Faça com que a solidão não me destrua. Faça com que minha solidão me sirva de companhia. Faça com que eu tenha a coragem de me enfrentar. Faça com que eu saiba ficar com o nada e mesmo assim me sentir como se estivesse plena de tudo. Receba em teus braços o meu pecado de pensar...” (Clarice Lispector)
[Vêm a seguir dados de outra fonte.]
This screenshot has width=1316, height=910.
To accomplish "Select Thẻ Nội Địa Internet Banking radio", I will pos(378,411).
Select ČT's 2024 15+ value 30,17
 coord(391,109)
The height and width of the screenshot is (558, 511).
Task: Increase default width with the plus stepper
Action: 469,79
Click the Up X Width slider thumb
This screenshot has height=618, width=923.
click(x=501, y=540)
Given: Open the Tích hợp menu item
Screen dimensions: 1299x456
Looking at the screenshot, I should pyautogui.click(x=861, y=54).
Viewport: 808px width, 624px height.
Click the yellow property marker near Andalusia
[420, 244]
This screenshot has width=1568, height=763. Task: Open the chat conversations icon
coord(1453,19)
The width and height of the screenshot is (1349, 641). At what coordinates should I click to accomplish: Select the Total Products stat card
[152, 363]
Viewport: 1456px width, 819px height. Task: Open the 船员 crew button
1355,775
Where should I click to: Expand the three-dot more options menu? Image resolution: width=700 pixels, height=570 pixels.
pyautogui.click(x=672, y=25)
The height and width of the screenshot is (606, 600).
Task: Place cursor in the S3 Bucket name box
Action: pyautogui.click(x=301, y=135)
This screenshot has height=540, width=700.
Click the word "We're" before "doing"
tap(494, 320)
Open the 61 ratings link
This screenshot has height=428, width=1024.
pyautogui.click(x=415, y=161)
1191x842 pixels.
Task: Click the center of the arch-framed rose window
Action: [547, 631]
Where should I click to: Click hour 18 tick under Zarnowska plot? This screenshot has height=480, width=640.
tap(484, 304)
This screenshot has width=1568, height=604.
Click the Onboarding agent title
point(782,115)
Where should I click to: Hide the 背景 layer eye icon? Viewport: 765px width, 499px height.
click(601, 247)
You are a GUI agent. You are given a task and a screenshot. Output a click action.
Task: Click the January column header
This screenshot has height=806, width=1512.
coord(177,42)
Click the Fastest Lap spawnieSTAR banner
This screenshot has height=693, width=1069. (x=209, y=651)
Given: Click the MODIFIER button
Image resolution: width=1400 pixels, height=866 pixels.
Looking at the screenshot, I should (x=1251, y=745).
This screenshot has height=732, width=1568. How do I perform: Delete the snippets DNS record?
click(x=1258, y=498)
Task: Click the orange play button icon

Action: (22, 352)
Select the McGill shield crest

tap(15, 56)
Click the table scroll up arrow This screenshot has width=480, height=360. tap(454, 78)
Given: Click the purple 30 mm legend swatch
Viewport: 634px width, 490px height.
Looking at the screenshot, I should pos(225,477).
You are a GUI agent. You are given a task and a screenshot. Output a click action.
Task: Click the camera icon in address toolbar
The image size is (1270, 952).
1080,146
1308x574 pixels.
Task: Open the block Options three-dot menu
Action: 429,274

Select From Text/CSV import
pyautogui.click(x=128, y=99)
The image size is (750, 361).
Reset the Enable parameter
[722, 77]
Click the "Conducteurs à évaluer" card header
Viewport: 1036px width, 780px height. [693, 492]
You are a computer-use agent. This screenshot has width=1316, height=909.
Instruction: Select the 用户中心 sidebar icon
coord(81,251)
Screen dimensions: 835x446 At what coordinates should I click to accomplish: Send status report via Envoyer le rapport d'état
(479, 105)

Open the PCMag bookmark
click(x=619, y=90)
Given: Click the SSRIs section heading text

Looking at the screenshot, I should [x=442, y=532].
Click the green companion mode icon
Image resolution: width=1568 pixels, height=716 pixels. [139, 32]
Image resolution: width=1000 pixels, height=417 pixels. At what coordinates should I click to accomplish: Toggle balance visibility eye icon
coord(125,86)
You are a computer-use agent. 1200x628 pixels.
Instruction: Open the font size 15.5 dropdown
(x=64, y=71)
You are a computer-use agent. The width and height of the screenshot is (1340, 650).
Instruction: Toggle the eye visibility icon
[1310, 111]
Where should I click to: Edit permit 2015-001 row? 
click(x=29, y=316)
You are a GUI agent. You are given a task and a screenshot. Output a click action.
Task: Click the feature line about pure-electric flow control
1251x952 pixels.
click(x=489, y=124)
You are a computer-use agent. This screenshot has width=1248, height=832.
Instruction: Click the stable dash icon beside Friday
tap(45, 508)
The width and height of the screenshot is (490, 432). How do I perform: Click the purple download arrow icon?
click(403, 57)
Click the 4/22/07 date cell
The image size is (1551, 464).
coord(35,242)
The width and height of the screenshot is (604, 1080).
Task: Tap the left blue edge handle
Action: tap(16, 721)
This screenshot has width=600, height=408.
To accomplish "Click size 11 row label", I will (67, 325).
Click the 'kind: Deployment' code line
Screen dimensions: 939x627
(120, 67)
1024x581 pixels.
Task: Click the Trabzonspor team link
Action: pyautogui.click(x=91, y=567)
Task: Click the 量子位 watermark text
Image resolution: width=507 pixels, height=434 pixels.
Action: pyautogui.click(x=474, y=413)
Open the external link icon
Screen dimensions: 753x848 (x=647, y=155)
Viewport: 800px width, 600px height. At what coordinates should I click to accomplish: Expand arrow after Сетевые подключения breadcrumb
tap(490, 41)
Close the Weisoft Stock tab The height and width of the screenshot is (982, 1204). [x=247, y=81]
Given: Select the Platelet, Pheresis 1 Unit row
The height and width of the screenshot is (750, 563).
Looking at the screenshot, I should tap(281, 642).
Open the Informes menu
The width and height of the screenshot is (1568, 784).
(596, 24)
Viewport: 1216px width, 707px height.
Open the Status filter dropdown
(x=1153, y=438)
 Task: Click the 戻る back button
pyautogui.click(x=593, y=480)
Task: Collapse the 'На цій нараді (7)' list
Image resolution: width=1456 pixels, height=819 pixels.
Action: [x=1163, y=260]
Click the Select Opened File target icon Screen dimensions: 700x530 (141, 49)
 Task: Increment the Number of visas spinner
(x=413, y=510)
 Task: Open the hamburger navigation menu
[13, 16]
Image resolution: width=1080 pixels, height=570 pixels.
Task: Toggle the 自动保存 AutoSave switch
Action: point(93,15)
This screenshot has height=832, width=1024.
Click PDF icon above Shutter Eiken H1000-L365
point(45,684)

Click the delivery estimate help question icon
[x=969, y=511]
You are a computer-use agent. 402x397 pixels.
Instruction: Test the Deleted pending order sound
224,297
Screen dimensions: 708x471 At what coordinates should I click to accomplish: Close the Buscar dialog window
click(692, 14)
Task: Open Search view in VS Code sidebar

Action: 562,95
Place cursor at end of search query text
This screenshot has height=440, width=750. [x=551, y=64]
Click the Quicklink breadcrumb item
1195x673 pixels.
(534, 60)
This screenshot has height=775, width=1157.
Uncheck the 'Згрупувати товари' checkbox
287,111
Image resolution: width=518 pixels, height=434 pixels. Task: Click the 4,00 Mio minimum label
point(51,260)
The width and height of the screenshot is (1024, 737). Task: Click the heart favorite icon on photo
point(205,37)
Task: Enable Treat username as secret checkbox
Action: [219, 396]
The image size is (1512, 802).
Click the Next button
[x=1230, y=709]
Queria escrever um tratado sobre a solidão. Que pretensão. E mais ainda, não seria essa solidão que sentimos ao depararmos com o outro lado da parede. Mas a solidão interior. Essa que nos afasta do convívio do outro. Que aproxima corpos, palavras, mas afasta almas, mentes. A solidão das multidões da cidade grande. A falta do Bom dia, do sorriso. Ou até a existência dele, mas, sem um eco, sem uma ressonância. Podemos ser sós ao pé de uma montanha e estarmos plenos de presença. Humana. Divina. Plenos de nós mesmo. E podemos estar completamente sós em um lençol aquecido, em um cobertor dividido. Não podendo ou não querendo dividir pensares e sentires. Não querendo a proximidade com o íntimo desalentado. Ou melhor, a exposição desse interior esvaziado.
Nas cidades, cada vez maiores, hoje em dia, estamos sempre rodeados de gente. Gente que vai, vem, fala, ri, tem problemas. E que quer encontrar outras gentes. Então porque tanta solidão? Por que buscamos nos contatos virtuais a solução para a ausência mais premente? Porque quem está só é a alma. Essa se alimenta de palavras. Palavras traduzem sentimentos. Emoções intensas, nem sempre sob controle. Não há o compromisso de manter uma máscara De decência, de respeito às convenções, tradições e leis, morais ou jurídicas. Nos entregamos ao ser virtual, como somos. Entregamos nossa solidão inteira. Ele pode entende-la ou não. Considerar que buscamos prazeres outros. Do corpo. Talvez os busquemos também. Somos um ser único. Mas, a busca maior é de um outro solitário. Que entenda a nossa língua e perceba, citando a poeta, “ a dor que agora é verso...”
Quando descobrimos que a nossa solidão é um troféu tão nosso e ao mesmo tempo tão comum que ninguém o acha interessante, vem a decepção. Ninguém o quer dividir. Buscam outros sentimentos para mascararem a própria solidão. Então ela se instala como desencanto. E sabemos que teremos apenas uma companhia. “Faça com que eu saiba ficar com o nada e mesmo assim me sentir como se estivesse plena de tudo.”